--- Given records ---

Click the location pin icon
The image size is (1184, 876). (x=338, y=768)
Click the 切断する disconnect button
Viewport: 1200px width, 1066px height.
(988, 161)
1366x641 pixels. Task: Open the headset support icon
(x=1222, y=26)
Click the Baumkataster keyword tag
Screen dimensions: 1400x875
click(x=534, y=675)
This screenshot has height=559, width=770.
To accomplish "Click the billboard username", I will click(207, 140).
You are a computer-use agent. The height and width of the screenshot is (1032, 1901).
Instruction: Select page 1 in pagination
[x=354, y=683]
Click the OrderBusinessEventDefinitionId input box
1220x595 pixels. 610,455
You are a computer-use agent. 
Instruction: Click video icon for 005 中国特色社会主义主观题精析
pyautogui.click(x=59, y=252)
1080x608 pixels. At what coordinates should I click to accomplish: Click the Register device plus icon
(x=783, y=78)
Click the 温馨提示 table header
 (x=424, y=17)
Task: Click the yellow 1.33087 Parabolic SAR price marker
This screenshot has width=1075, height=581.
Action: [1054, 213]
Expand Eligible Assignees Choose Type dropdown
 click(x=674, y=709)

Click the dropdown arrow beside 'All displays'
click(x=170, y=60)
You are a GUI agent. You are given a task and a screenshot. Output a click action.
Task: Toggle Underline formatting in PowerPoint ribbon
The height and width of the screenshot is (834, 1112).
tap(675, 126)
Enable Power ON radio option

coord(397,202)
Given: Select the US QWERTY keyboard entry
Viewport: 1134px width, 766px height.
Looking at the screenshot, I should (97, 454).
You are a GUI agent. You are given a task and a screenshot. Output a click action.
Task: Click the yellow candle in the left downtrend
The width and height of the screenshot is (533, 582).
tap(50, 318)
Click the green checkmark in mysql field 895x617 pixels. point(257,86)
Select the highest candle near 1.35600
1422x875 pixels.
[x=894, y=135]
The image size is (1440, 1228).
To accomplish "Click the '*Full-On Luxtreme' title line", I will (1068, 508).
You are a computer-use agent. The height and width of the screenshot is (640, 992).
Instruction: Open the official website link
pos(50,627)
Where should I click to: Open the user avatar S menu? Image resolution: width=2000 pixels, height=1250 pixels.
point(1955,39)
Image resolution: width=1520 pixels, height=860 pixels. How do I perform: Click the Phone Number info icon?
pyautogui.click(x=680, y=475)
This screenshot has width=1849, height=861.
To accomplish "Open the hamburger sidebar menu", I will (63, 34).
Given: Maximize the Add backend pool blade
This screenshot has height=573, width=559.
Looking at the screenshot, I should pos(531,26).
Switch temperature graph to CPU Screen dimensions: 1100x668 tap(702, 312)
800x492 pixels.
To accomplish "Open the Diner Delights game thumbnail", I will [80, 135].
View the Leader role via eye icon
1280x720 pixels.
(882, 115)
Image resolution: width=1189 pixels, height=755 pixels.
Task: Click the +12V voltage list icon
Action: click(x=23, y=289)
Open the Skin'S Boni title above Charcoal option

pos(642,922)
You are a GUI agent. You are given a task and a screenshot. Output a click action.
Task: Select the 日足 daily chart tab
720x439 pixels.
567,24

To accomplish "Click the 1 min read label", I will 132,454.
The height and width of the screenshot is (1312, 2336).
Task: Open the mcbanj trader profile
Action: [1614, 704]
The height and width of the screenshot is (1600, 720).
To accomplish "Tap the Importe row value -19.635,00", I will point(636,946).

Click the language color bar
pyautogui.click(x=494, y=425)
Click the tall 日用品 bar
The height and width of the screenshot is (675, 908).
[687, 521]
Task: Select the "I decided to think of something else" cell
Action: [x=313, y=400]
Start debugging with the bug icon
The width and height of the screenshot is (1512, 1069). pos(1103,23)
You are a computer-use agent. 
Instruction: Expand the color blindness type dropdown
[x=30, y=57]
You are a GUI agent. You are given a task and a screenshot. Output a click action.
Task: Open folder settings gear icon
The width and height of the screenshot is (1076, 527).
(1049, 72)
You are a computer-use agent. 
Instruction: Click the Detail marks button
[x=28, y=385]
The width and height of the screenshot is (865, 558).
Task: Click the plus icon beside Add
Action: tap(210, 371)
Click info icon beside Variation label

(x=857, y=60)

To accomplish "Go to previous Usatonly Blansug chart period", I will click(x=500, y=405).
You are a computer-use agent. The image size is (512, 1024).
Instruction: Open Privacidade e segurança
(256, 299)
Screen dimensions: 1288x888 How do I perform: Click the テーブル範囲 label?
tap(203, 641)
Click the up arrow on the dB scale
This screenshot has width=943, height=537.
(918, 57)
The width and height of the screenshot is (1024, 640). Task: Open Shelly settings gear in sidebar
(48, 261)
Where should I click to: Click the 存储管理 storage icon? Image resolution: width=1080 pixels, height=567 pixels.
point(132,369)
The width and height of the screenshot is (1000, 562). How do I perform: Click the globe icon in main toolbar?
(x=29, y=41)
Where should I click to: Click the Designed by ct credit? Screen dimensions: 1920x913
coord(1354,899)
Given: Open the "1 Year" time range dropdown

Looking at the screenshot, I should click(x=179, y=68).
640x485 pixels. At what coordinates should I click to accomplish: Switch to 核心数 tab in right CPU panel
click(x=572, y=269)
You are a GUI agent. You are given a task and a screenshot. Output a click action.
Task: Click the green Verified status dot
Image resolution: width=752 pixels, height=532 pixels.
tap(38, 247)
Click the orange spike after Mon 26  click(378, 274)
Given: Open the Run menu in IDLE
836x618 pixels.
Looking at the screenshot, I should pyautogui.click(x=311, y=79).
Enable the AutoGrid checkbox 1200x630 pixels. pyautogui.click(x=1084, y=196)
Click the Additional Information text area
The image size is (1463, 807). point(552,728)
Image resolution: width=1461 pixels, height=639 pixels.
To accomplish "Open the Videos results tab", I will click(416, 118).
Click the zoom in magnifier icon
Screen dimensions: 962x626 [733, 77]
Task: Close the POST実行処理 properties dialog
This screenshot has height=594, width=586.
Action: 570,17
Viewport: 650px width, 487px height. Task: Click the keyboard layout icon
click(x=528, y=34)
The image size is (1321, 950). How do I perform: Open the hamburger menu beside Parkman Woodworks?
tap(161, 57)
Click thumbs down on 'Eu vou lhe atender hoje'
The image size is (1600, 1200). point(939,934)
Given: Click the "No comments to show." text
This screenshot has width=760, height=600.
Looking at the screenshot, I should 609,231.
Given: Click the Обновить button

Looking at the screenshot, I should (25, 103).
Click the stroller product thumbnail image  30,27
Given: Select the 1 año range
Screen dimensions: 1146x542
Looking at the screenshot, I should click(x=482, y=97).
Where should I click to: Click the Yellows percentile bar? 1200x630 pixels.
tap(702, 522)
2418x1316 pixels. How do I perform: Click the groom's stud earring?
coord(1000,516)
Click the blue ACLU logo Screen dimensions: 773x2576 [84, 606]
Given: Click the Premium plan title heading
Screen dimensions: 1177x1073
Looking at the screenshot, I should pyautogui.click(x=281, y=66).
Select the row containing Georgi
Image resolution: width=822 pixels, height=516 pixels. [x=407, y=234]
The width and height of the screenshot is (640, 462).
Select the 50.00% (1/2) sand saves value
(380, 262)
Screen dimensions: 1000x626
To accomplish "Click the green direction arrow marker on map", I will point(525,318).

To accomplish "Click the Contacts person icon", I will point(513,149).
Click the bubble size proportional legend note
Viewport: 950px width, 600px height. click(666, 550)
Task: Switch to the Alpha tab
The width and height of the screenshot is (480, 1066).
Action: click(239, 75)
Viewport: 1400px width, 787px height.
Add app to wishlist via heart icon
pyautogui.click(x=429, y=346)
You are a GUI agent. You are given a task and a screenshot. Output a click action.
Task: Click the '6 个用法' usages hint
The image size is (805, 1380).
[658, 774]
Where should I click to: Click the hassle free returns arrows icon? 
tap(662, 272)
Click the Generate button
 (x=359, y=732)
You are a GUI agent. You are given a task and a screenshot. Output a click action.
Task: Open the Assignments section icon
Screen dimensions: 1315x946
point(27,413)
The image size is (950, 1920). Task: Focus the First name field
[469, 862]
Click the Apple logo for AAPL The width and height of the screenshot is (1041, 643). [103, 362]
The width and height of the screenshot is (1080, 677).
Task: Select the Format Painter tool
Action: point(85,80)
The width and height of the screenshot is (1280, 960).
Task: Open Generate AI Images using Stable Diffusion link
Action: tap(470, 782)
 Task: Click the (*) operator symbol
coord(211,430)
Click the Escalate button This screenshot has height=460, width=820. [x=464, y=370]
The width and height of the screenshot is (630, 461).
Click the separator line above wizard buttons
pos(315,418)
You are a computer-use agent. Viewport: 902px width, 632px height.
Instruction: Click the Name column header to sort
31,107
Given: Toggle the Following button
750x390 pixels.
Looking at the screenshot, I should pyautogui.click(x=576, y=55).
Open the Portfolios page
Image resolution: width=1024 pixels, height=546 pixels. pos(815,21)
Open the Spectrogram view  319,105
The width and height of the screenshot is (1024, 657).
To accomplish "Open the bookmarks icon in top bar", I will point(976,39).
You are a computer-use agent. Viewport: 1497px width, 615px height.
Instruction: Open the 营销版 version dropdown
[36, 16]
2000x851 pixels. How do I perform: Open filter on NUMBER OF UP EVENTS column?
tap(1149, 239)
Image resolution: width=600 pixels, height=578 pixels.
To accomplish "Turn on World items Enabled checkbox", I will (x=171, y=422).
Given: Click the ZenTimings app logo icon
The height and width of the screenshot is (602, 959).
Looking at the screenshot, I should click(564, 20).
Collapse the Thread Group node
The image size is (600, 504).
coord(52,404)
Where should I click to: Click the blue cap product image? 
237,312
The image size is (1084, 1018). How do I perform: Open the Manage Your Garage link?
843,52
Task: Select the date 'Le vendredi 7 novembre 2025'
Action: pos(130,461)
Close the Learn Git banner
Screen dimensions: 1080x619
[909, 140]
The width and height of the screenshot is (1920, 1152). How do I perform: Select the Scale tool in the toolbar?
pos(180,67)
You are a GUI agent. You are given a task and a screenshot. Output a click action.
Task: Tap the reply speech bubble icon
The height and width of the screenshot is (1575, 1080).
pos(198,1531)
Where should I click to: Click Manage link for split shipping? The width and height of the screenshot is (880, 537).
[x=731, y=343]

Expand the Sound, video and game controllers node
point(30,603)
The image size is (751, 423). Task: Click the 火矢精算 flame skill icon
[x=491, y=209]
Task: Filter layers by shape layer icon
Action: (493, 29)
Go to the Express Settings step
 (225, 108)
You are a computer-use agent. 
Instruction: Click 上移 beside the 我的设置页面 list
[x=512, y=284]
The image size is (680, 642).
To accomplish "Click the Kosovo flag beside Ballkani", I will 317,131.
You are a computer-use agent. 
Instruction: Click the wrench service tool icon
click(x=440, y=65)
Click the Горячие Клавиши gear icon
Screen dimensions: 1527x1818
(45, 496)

---

Which lines of the listing include the string "green"? Pull them out.

Finished task ::
Click the green checkmark in mysql field 895x617 pixels. point(257,86)
Task: Click the green Verified status dot
To accomplish "Click the green direction arrow marker on map", I will point(525,318).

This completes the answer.